WORK TO BE COMPLETED: Copy the stretch from "I think this" through "print(ws['A4'].font.color)" in the openpyxl cell styling text word for word.

EXERCISE TEXT:
Python: openpyxl how to read a cell font color

I remember diving into the openpyxl source a while back to try and whittle down some styling issues. If you are opening a pre-existing excel file, cells will only be styled if they contain content. For example, if you have a .xlsx with A:A being highlighted yellow, but only A1 contains any text, then openpyxl will not have that highlighting info available for A2. And if (using openpyxl) you record some data to A2 then it will initiate that cell with no styling, and you'd end up with your A column being yellow everywhere except A2.

The difficulty I ran into was in monkey-patching the cell creation to determine if the sheet has styling that should be maintained on an inheritance basis. If you have A:A styled with thick border, and B:B styled with thin border, which do you inherit from?


I think this is a bug in openpyxl and I think you should report it here.

Debugging the following code (with trepan3k of course):

from openpyxl import Workbook
wb = Workbook()
ws = wb.active
c = ws['A4']  # cell gets created here
print(ws['A4'].font.color)

I get:

Color(rgb=Value must be type 'str', indexed=Value must be type 'int', auto=Value must be type 'bool', theme=1, tint=0.0, type='theme')

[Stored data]
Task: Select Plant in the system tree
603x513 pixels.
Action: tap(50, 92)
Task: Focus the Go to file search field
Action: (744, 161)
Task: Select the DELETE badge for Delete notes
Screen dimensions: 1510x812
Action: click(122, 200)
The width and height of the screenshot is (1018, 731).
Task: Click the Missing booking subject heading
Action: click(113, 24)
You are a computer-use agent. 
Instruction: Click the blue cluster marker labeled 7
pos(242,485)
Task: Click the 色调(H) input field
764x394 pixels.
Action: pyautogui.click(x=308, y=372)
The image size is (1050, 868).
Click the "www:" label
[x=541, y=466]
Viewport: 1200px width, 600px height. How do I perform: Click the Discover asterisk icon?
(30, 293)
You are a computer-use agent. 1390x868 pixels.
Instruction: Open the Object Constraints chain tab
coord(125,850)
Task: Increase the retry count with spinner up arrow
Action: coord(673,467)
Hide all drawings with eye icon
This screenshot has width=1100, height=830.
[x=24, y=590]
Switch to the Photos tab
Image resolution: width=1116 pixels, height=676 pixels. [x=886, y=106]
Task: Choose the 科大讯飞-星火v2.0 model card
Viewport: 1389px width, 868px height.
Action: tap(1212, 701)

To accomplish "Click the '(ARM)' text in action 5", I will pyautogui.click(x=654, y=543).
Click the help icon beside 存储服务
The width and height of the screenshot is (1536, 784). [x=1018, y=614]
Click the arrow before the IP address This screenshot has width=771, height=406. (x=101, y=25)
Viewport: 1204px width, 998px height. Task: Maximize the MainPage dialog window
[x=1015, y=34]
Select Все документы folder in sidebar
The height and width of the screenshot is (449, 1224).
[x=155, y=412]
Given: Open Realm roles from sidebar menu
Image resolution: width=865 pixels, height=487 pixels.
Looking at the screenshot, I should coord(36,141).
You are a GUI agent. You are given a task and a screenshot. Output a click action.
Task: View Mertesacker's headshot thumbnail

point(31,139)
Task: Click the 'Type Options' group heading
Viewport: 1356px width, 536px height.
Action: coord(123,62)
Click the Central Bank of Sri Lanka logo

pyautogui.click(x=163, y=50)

ANSWER SPACE:
I think this is a bug in openpyxl and I think you should report it here.

Debugging the following code (with trepan3k of course):

from openpyxl import Workbook
wb = Workbook()
ws = wb.active
c = ws['A4']  # cell gets created here
print(ws['A4'].font.color)